** START OF WORKING DATA **

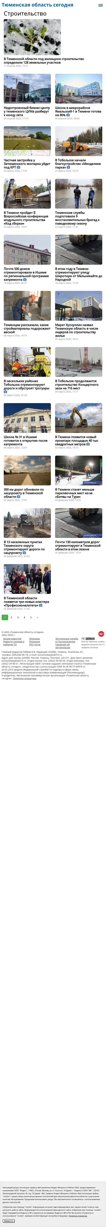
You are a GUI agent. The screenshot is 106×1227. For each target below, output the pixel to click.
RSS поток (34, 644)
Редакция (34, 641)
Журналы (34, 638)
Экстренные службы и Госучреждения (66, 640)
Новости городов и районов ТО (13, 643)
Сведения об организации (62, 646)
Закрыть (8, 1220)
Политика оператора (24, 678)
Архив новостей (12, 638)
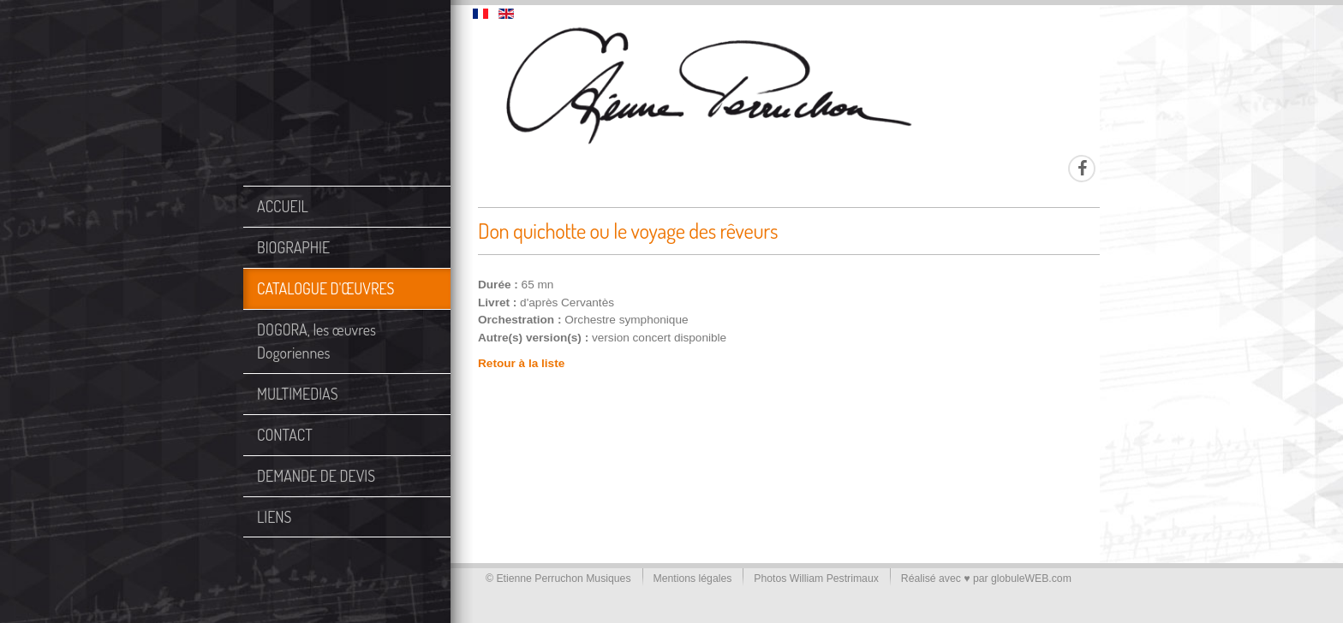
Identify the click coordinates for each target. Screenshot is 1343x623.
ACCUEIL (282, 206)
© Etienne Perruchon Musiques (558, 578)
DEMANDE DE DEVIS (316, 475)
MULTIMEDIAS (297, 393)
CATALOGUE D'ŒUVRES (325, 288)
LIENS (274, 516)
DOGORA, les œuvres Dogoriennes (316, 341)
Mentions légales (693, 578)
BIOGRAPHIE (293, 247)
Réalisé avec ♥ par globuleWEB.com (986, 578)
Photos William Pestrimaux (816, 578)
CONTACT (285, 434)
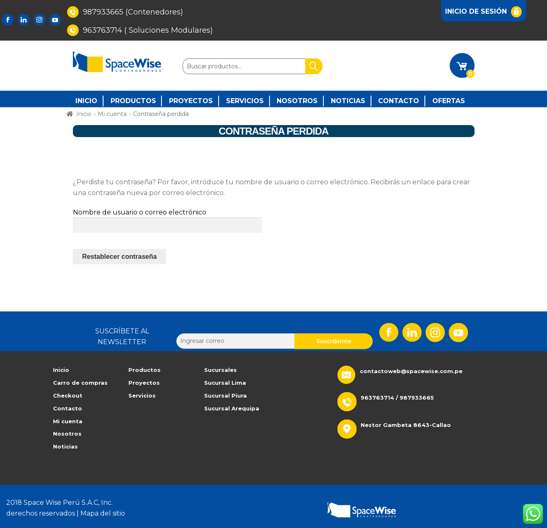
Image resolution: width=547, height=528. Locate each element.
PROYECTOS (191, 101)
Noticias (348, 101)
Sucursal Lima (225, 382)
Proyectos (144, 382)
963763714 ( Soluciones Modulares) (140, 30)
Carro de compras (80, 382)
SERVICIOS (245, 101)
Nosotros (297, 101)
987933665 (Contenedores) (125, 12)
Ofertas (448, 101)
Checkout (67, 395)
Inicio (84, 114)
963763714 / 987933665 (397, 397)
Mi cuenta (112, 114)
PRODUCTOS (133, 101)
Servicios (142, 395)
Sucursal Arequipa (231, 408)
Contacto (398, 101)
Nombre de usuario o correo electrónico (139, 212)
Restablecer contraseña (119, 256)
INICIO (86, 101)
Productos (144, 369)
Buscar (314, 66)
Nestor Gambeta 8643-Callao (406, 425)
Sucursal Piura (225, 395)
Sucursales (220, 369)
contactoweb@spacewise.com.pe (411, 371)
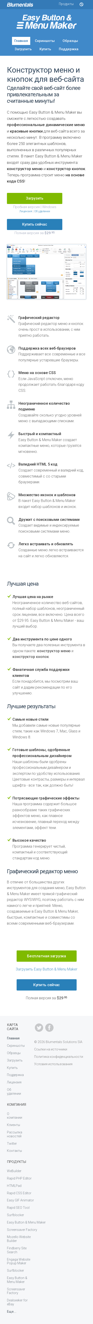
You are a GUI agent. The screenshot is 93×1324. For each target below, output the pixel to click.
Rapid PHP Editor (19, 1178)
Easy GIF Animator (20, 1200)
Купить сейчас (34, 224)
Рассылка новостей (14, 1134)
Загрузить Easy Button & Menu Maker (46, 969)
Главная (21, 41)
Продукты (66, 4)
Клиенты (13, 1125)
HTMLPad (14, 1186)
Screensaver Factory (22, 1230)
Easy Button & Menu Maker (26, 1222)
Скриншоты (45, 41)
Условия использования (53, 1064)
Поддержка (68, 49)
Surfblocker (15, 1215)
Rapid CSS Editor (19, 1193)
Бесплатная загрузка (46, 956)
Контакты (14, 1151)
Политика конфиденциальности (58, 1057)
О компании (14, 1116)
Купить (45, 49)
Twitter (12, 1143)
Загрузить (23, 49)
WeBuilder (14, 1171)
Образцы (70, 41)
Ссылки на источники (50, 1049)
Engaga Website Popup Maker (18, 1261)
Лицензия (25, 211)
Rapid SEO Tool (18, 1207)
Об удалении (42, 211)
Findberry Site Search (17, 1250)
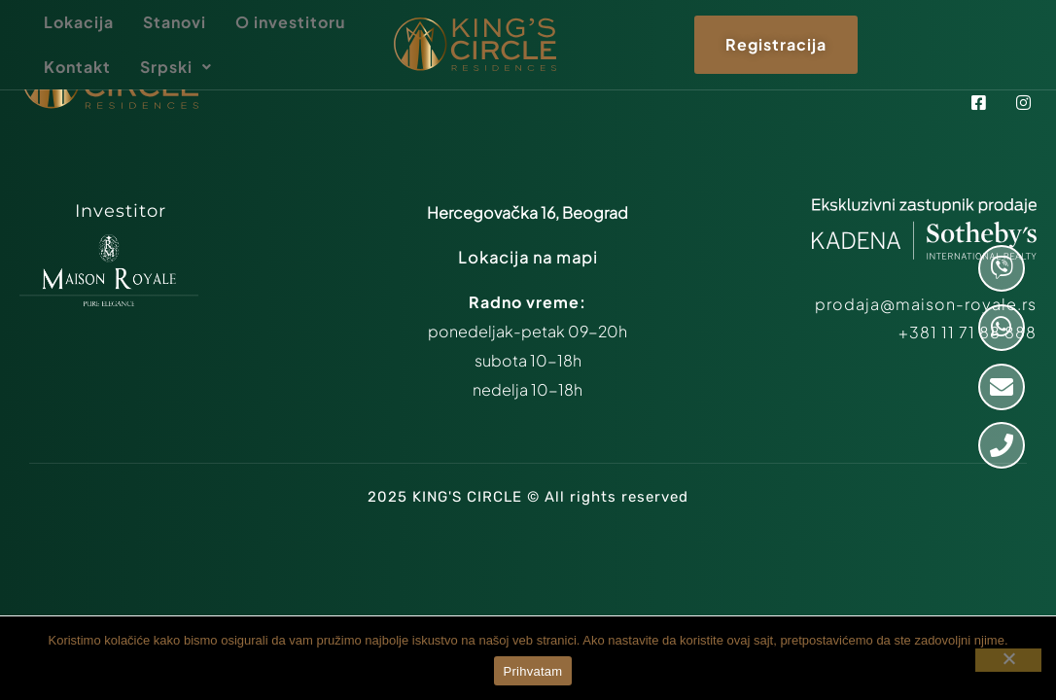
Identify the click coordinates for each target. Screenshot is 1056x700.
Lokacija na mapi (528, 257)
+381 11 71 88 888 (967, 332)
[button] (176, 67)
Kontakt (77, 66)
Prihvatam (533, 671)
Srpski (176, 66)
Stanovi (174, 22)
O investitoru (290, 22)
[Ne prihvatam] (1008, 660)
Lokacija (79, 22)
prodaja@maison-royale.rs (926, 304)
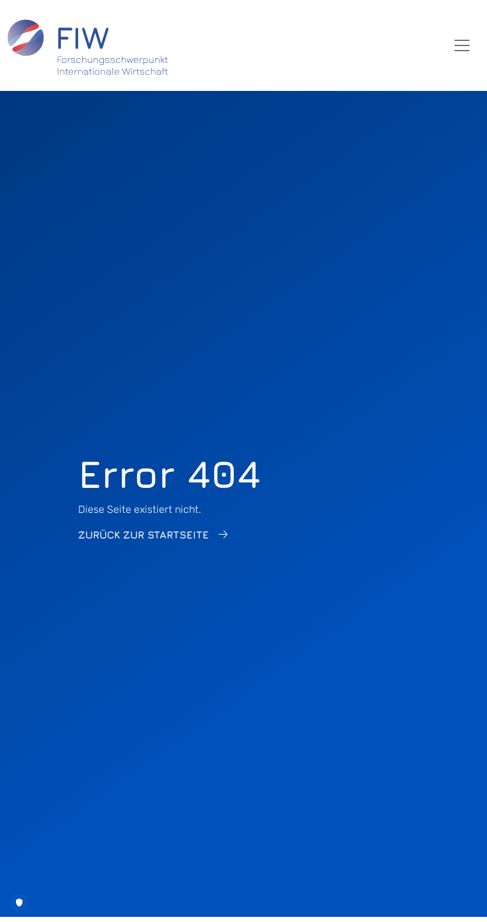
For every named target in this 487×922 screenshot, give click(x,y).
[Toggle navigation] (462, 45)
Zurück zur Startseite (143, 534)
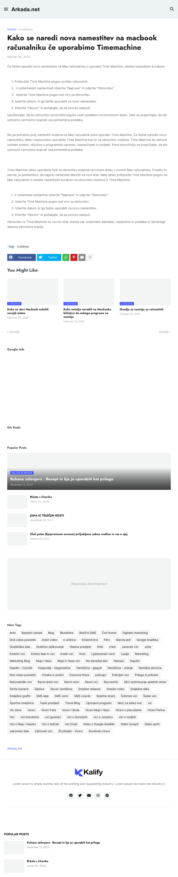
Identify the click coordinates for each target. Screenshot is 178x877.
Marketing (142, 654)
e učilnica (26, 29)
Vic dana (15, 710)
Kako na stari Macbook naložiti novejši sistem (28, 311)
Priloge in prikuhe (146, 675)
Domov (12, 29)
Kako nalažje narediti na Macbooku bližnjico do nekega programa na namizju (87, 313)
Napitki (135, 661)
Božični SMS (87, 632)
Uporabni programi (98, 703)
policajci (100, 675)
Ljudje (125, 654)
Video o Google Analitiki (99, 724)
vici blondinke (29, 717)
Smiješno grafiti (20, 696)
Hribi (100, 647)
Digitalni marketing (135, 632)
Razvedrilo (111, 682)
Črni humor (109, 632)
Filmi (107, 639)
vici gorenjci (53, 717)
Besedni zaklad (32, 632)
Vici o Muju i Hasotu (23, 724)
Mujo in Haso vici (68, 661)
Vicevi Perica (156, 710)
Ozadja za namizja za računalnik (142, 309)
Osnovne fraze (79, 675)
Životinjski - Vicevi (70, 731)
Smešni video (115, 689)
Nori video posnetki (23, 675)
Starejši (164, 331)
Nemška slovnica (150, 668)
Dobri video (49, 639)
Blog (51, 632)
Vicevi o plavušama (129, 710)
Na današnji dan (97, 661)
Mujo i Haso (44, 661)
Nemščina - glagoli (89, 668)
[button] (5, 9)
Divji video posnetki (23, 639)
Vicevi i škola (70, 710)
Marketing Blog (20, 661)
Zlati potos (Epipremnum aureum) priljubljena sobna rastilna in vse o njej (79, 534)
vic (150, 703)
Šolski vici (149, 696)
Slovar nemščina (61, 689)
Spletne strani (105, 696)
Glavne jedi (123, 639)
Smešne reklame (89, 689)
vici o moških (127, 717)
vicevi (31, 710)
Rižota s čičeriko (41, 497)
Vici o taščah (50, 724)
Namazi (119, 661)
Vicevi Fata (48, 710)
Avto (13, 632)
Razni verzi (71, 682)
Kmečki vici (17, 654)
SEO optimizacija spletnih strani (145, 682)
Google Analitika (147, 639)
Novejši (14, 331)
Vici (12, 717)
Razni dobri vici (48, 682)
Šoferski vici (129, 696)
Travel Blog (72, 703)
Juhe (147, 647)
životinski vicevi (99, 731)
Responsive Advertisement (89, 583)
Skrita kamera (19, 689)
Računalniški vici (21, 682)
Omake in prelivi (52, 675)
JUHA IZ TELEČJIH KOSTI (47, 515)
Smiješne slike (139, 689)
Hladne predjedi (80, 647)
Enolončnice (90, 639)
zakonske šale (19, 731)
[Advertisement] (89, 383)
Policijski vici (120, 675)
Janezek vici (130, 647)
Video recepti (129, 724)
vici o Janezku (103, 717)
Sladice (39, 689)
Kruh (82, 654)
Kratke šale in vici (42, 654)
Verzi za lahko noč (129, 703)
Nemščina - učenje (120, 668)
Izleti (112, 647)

** END OF WORKING DATA **

[PROBLEM DETAILS]: Reproduce every line of the records above verbatim, omitting the pictures.

[TASK RESULT]:
You are a GUI agent. The screenshot is 106×1227. For each target below, output the pixel to click.
RSS поток (34, 644)
Редакция (34, 641)
Журналы (34, 638)
Экстренные службы и Госучреждения (66, 640)
Новости городов и районов ТО (13, 643)
Сведения об организации (62, 646)
Закрыть (8, 1220)
Политика оператора (24, 678)
Архив новостей (12, 638)
Identify the click coordinates for each target. Screenshot is 1343x623.
ACCUEIL (282, 206)
© Etienne Perruchon Musiques (558, 578)
DEMANDE DE DEVIS (316, 475)
MULTIMEDIAS (297, 393)
CATALOGUE D'ŒUVRES (325, 288)
LIENS (274, 516)
DOGORA, les œuvres Dogoriennes (316, 341)
Mentions légales (693, 578)
BIOGRAPHIE (293, 247)
Réalisé avec ♥ par globuleWEB.com (986, 578)
Photos William Pestrimaux (816, 578)
CONTACT (285, 434)
Image resolution: width=547, height=528. Locate each element.
PROYECTOS (191, 101)
Noticias (348, 101)
Sucursal Lima (225, 382)
Proyectos (144, 382)
963763714 ( Soluciones Modulares) (140, 30)
Carro de compras (80, 382)
SERVICIOS (245, 101)
Nosotros (297, 101)
987933665 (Contenedores) (125, 12)
Ofertas (448, 101)
Checkout (67, 395)
Inicio (84, 114)
963763714 / 987933665 (397, 397)
Mi cuenta (112, 114)
PRODUCTOS (133, 101)
Servicios (142, 395)
Sucursal Arequipa (231, 408)
Contacto (398, 101)
Nombre de usuario o correo electrónico (139, 212)
Restablecer contraseña (119, 256)
INICIO (86, 101)
Productos (144, 369)
Buscar (314, 66)
Nestor Gambeta 8643-Callao (406, 425)
Sucursal Piura (225, 395)
Sucursales (220, 369)
contactoweb@spacewise.com.pe (411, 371)
You are a GUI agent. The screenshot is 93×1324. For each target below, output the pixel to click.
Rapid PHP Editor (19, 1178)
Easy GIF Animator (20, 1200)
Купить сейчас (34, 224)
Рассылка новостей (14, 1134)
Загрузить Easy Button & Menu Maker (46, 969)
Главная (21, 41)
Продукты (66, 4)
Клиенты (13, 1125)
HTMLPad (14, 1186)
Screensaver Factory (22, 1230)
Easy Button & Menu Maker (26, 1222)
Скриншоты (45, 41)
Условия использования (53, 1064)
Поддержка (68, 49)
Surfblocker (15, 1215)
Rapid CSS Editor (19, 1193)
Бесплатная загрузка (46, 956)
Контакты (14, 1151)
Политика конфиденциальности (58, 1057)
О компании (14, 1116)
Купить (45, 49)
Twitter (12, 1143)
Загрузить (23, 49)
WeBuilder (14, 1171)
Образцы (70, 41)
Ссылки на источники (50, 1049)
Engaga Website Popup Maker (18, 1261)
Лицензия (25, 211)
Rapid SEO Tool (18, 1207)
Об удалении (42, 211)
Findberry Site Search (17, 1250)
Identify the click coordinates for each target. Screenshot is 1056x700.
Lokacija na mapi (528, 257)
+381 11 71 88 888 (967, 332)
[button] (176, 67)
Kontakt (77, 66)
Prihvatam (533, 671)
Srpski (176, 66)
Stanovi (174, 22)
O investitoru (290, 22)
[Ne prihvatam] (1008, 660)
Lokacija (79, 22)
prodaja@maison-royale.rs (926, 304)
For every named target in this 487×922 screenshot, give click(x,y).
[Toggle navigation] (462, 45)
Zurück zur Startseite (143, 534)
Identify the click coordinates for each target. Screenshot is 178x877.
Marketing (142, 654)
e učilnica (26, 29)
Vic dana (15, 710)
Kako na stari Macbook naložiti novejši sistem (28, 311)
Priloge in prikuhe (146, 675)
Domov (12, 29)
Kako nalažje narediti na Macbooku bližnjico do nekega programa na namizju (87, 313)
Napitki (135, 661)
Božični SMS (87, 632)
Uporabni programi (98, 703)
policajci (100, 675)
Ljudje (125, 654)
Video o Google Analitiki (99, 724)
vici blondinke (29, 717)
Smiješno grafiti (20, 696)
Hribi (100, 647)
Digitalni marketing (135, 632)
Razvedrilo (111, 682)
Črni humor (109, 632)
Filmi (107, 639)
vici gorenjci (53, 717)
Besedni zaklad (32, 632)
Vici o Muju i Hasotu (23, 724)
Mujo in Haso vici (68, 661)
Vicevi Perica (156, 710)
Ozadja za namizja za računalnik (142, 309)
Osnovne fraze (79, 675)
Životinjski - Vicevi (70, 731)
Smešni video (115, 689)
Nori video posnetki (23, 675)
Starejši (164, 331)
Nemška slovnica (150, 668)
Dobri video (49, 639)
Blog (51, 632)
Vicevi o plavušama (129, 710)
Na današnji dan (97, 661)
Mujo i Haso (44, 661)
Nemščina - glagoli (89, 668)
[button] (5, 9)
Divji video posnetki (23, 639)
Vicevi i škola (70, 710)
Marketing Blog (20, 661)
Zlati potos (Epipremnum aureum) priljubljena sobna rastilna in vse o njej (79, 534)
vic (150, 703)
Šolski vici (149, 696)
Slovar nemščina (61, 689)
Spletne strani (105, 696)
Glavne jedi (123, 639)
Smešne reklame (89, 689)
vici o moških (127, 717)
vicevi (31, 710)
Rižota s čičeriko (41, 497)
Vici o taščah (50, 724)
Namazi (119, 661)
Vicevi Fata (48, 710)
Avto (13, 632)
Razni verzi (71, 682)
Kmečki vici (17, 654)
SEO optimizacija spletnih strani (145, 682)
Google Analitika (147, 639)
Novejši (14, 331)
Vici (12, 717)
Razni dobri vici (48, 682)
Šoferski vici (129, 696)
Travel Blog (72, 703)
Juhe (147, 647)
životinski vicevi (99, 731)
Responsive Advertisement (89, 583)
Skrita kamera (19, 689)
Računalniški vici (21, 682)
Omake in prelivi (52, 675)
JUHA IZ TELEČJIH KOSTI (47, 515)
Smiješne slike (139, 689)
Hladne predjedi (80, 647)
Enolončnice (90, 639)
zakonske šale (19, 731)
[Advertisement] (89, 383)
Policijski vici (120, 675)
Janezek vici (130, 647)
Video recepti (129, 724)
vici o Janezku (103, 717)
Sladice (39, 689)
Kruh (82, 654)
Kratke šale in vici (42, 654)
Verzi za lahko noč (129, 703)
Nemščina - učenje (120, 668)
Izleti (112, 647)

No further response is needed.